Hi Sean,

Thanks a lot for the thorough review and evaluation of the bug.
I appreciated it! It took me a while so I could get time to parse and
get you a proper response. 

> 1 if the sriov nic agent is used for standard sriov vnic types (direct,
> direct-physical, macvtap) nics __must not__ be in __switchdev__ mode,
> __must__ be in __legacy__ mode

Not sure exactly what you mean here but, there is only one agent
(openvswitch-agent) on the computes and network nodes. That agent uses
the configuration as in [2] and is not configured as SRIOV, the
switchdev/hw offloading configuration is done in openvswitch.

> 2 vdpa support in nova current does not support any move operations,
> vdpa support in nova requires the nic to be in switchdev mode.

I don't believe we are using this.

> 3 hardware offloaded ovs uses the ml2/ovs or ml2/ovn mechansiume
> drivers and does not use the sriov nic agent.

Right, this is how we are doing.

> 4 we do not support using the sriov nic agent and ovs hardware offload
> on the same phsyical nic when using the sriov-nic-agent the nic must be
> in legacy mode and when using hardware offload it must be in swtichdev
> mode live migration form host using sriov nic agent to hardware
> offlowaded ovs was not in scope.

The migration is beteween 2 switchdev hosts with ml2/ovs

> this is cause by trying to do move other vms that have neutron sriov
> port with shelve and unshleve
> https://bugs.launchpad.net/nova/+bug/1851545

The bug above might be one of the possible problems related to this
message.
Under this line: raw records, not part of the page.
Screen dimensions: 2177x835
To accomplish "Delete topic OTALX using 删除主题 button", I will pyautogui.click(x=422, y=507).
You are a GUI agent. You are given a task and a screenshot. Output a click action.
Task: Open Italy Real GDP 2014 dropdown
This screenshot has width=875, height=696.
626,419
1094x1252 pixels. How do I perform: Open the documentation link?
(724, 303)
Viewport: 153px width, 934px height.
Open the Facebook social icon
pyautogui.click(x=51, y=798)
If you follow the logs[3] you will see that here, this is
happening because:

1 - During pre_live_migration, the neutron port is attached on the
    destination host[4]
2 - pre_live_migration fails on the destination host and triggers an
    exception on the source host[5] [6]->[7]
3 - rollback is triggered and tries re-attach the port to source host,
    but QEMU instance still holds the PCI address[8] and the PCI message
    error is triggered

> what i suspect has happend here is the live migration fails in the
  migration phase after pre_live_migrate

As I mentioned above, the failure was in the pre_live_migration funcion
(I caused in in my env, but it happeneded for some reason at the customer
site)

> unless you have correctly configured network manager in the guest to
> retrigger on the hotplug of the interface the guest wont have network
> connectivty restored until it reboots and the on boot network
> configurtion scripts run.

So, these are standard ubuntu images and are for sure configured to 
hotplug given they don't loose connection when the migration works.

So, it seems that the bug here is that rollback_live_migration_at_source()
is called for both when the migration fails on pre_live_migration()
or live_migration. But, for the case when something fails on
pre_live_migration, this shouldn't be done.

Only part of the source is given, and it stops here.